Sejarah Mbah Kuning Masih Buram

SEPUTAR MBULU - Selain Mbah Guru dan Mbah Demang, salah satu tokoh di Bulu yang tiap tahun diperingati (dikholi) adalah Mbah Kuning. Meski begitu, tak banyak warga yang tahu siapa sosok sebenarnya perempuan bernama asli Siti Halimah tersebut.

Berdasarkan penelusuran Seputar mBulu, riwayat hidup Mbah Kuning masih buram. Supatmi, salah seorang keturunan Mbah Kuning, mengaku tidak tahu banyak mengenai sejarah tokoh yang makamnya ada di kuburan Nyamplung itu. Ia hanya mengetahui kalau Mbah Kuning merupakan perempuan asal Madura.
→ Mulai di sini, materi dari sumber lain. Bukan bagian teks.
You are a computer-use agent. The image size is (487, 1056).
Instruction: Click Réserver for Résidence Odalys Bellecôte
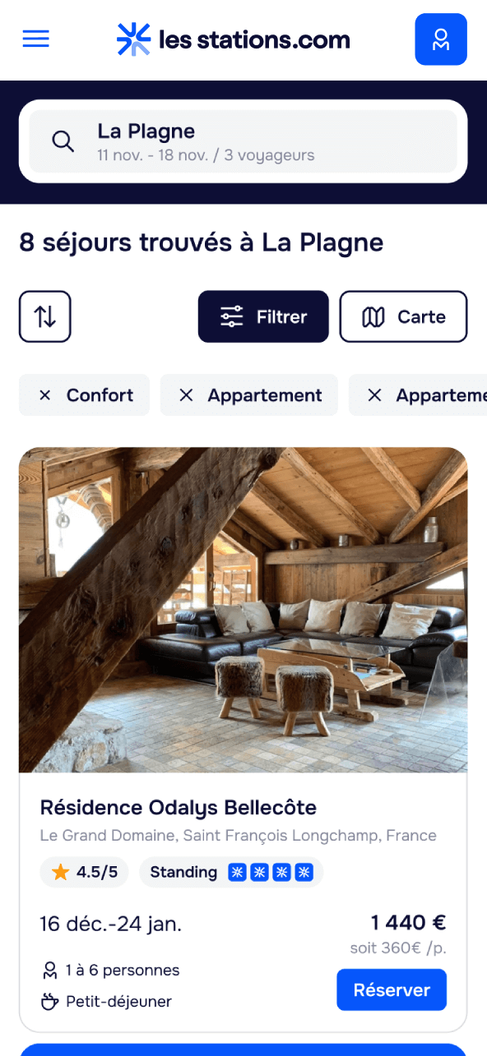tap(392, 990)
"Mbah Kuning itu orang dari Madura. Sejatinya (sejarah) Mbah Kuning sendiri saya tidak tahu. Karena dulu waktu masih kecil makam (cungkup) itu sendiri sudah ada. Sedangkan makam yang ada di sebelah utara yang sekarang jadi bangunan rumah itu adalah makam saudara Mbah Kuning," katanya setahun silam.

Kendati sempat menjadi juru kunci makam, Supatmi bahkan tak menyadari kalau dirinya keturunan Mbah Kuning. “Saya sendiri tak tahu kalau saya ini keturunan Mbah Kuning," ujar salah satu penjual kayu bakar di pertigaan Pasar Layur tersebut.

Supatmi mengatakan asal mula ia bisa menjadi juru kunci adalah dari kakeknya. "Awalnya itu mbah saya yang menjadi juru kunci yakni Mbah Sumo Sabani," tutur wanita berumur 80 tahunan ini.

Setelah Mbah Sumo Sabani, juru kunci beralih ke Mbah Kayang, yakni adik ipar yang jugu sepupu dari Mbah Sumo Sabani. "Setelah Mbah Kayang, juru kunci itu beralih ke kakak saya Asmoro Kandi. Setelah kakak saya, barulah saya yang jadi juru kunci Mbah Kuning," jelasnya.

Karena desakan keluarga, juru kunci makam akhirnya ia serahkan ke keponakannya, Ibu Kus. “Keluarga yang meminta supaya saya melepaskan hal itu dan sebenarnya Ibu Kus sendiri tak ada keturunan dari Mbah Kuning."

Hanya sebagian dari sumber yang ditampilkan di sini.